Even with the problems I've had with closed drivers in Linux, the problems are very small in number and severity in comparison with Windows. NVidia drivers still are relatively unreliable however when there is a problem in Windows it can make the system BSOD. A similar bug in Linux is most likely to cause a fault in X but the rest of the subsystems are unharmed--in fact the latest NVidia drivers haven't caused me a single kernel panic yet. There is no "basic design flaw" in modern hardware systems that cannot be kept to a very small minimum without proper SOFTWARE design.
I know I'll be modded down to -infinity on this, but seriously - my Mac G5 has kernel panicked more than my Windows XP box (keep in mind my G5 has done this maybe twice last year?)
This has actually been proposed a number of times (without the personal attacks), but rejected for two reasons:
The latter problem is more important. Problem is, kernel mode code can do *anything*, including write to other modules' memory space.
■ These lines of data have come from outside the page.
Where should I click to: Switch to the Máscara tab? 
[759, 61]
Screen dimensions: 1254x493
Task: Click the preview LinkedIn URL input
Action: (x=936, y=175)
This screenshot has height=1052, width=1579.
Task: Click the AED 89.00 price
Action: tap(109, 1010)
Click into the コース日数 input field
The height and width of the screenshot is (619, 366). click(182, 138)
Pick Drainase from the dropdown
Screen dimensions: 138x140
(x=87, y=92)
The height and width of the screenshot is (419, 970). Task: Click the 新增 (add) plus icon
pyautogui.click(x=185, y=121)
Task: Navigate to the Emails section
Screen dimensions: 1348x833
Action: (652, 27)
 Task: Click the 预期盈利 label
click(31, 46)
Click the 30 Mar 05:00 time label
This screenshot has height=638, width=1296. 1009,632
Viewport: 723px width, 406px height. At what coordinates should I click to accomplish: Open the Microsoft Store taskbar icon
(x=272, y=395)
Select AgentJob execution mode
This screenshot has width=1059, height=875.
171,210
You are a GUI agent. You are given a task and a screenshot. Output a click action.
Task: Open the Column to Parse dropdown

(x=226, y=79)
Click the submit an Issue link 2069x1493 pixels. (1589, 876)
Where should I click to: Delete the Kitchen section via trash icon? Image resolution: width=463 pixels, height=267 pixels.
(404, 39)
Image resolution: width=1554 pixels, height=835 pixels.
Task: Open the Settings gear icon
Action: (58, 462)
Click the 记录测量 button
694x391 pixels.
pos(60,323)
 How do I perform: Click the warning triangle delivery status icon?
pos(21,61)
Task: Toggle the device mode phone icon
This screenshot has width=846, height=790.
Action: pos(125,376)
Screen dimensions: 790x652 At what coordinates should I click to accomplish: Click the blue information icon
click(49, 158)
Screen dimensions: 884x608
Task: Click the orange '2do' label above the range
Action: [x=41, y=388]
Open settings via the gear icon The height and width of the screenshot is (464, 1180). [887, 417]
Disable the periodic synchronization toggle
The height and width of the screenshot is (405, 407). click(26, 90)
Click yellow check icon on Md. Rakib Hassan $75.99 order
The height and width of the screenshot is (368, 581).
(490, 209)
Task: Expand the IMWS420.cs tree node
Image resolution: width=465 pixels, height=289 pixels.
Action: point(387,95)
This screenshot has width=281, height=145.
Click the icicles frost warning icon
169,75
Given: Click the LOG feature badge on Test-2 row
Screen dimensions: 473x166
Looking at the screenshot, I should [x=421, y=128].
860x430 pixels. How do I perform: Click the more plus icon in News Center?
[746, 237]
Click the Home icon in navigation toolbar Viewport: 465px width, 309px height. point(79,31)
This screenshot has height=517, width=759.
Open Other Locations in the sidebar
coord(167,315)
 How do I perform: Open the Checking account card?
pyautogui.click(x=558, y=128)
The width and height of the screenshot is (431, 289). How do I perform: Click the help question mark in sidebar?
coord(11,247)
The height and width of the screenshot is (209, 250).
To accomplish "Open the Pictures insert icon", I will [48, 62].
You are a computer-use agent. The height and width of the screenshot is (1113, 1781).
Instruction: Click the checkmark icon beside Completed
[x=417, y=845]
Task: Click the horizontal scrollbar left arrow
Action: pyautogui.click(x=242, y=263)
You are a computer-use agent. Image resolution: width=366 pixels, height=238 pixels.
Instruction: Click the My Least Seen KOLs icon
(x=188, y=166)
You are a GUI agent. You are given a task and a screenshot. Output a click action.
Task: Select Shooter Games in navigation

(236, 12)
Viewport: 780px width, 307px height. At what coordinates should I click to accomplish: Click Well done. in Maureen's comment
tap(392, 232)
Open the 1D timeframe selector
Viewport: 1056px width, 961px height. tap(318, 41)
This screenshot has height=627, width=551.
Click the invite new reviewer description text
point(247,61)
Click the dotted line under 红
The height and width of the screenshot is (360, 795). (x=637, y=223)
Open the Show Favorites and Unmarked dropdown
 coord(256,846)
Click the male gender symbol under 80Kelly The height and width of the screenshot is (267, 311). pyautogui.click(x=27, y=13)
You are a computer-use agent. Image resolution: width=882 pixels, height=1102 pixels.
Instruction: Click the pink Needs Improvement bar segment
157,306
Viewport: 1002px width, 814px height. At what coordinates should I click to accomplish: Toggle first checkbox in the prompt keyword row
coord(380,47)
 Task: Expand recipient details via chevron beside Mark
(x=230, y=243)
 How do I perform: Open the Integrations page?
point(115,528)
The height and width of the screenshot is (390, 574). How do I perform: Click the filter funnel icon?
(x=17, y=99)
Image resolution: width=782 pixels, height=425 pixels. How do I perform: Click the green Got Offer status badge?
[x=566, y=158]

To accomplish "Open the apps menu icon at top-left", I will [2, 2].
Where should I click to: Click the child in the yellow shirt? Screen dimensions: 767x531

So if a driver "baddisplay.sys" accidentally wrote to an uninitialized pointer that just happened to point to the memory space of "goodprinter.sys", but didn't fail as a result (remember, no real memory protection in kernel mode), and "goodprinter.sys" later reads the screwed up memory and fails, it will look like a problem in "goodprinter.sys", even though "goodprinter.sys" behaved correctly (dying when faced with an irrecoverable error).
This is why the "Problem Reports and Solutions" only provides information after conferring with MS. When it gives you an answer, it's because someone at MS took a look at your crash dump (or someone else's dump which exhibited the same problem), figured out the actual cause of the crash, and linked the crash and solution together. If it blamed the module automatically, you'd spend time harassing a perfectly innocent printer manufacturer, and MS would need to hire even more lawyers.
(Disclaimer: Former MS employee, this is only what I was told)
$_ = "wftedskaebjgdpjgidbsmnjgcdwatb"; tr/a-z/oh, turtleneck Phrase Jar!/; print
More accurately, you pay Apple a great deal of money so you have exactly one person to blame if you get a crash. BSODs in Windows are (99% of the time anyway) a matter of bad third party drivers. Apple has an easier time of it because they only support a small range of hardware in predictable configurations; MS has to test enormous numbers of drivers for every conceivable x86/amd64/ia64 configuration. Linux splits the difference; in theory they support the greatest number of configurations, but in practice support for new hardware comes slowly, and with no guarantees.
$_ = "wftedskaebjgdpjgidbsmnjgcdwatb"; tr/a-z/oh, turtleneck Phrase Jar!/; print
No... bad drivers in Linux only halt the process. They do not bring the entire system down. That is a a major architectural difference between Windows and Linux. If a process dies on Windows (or worse, becomes an out of control process), it CAN bring the entire system down with it. On Linux, only the process dies. This is why you can continually remove processes and daemons that you do not want on Linux as they are not all tied into each other like on Windows.
This is my sig. There are many like it but this one is mine.
I most certainly am, and can personally attest that there is a very large portion of FUD in the anti-Vista hype. I even game on Vista, with no problems. People are pretty full of shit about Vista, in general.